▸ Records for processing
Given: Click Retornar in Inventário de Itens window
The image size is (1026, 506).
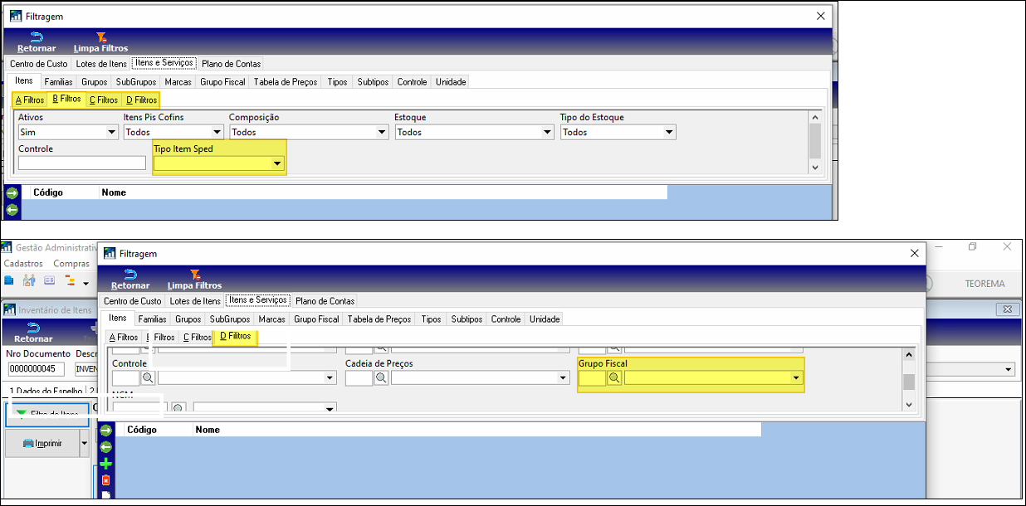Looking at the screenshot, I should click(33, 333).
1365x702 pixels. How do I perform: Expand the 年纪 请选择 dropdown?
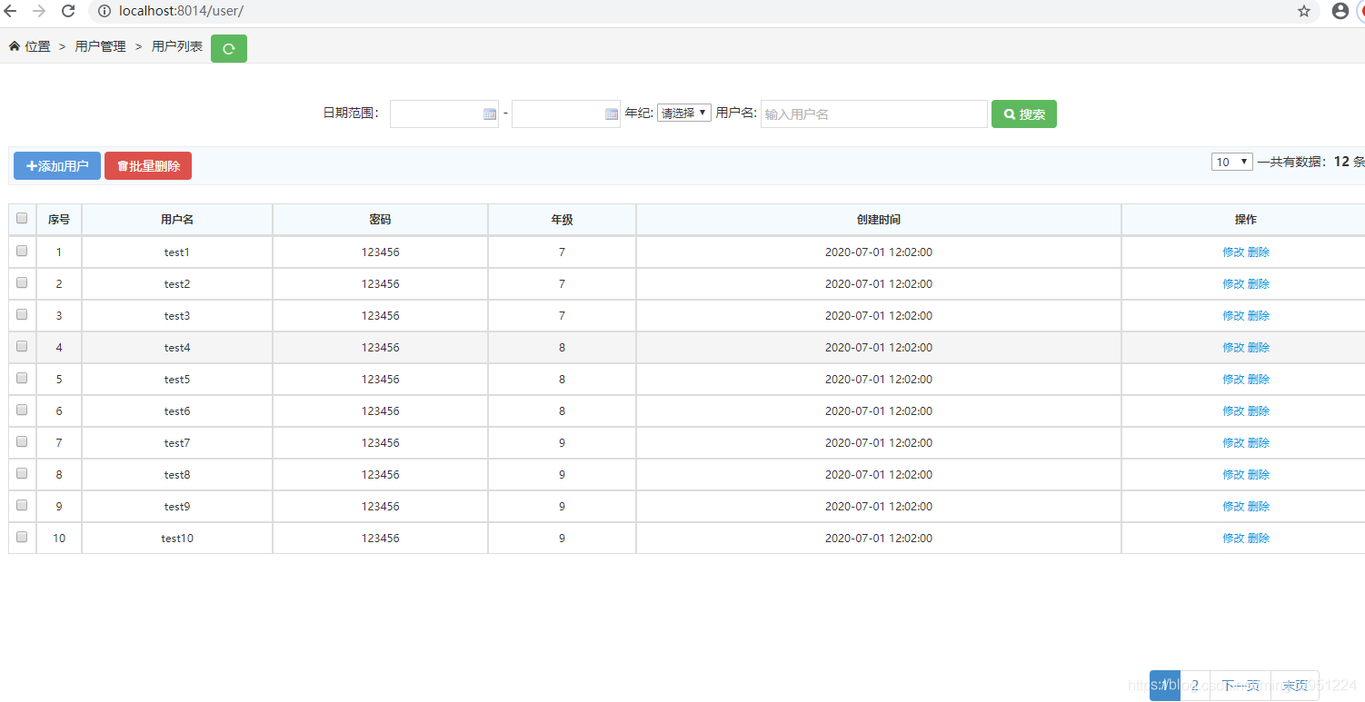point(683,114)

▸ Task objective
Output nothing except the lines from the one containing "1365x702 pixels. How" through the final line of the entries, repeated exactly and free of pictures.

▸ Task solution
1365x702 pixels. How do I perform: Expand the 年纪 请选择 dropdown?
point(683,114)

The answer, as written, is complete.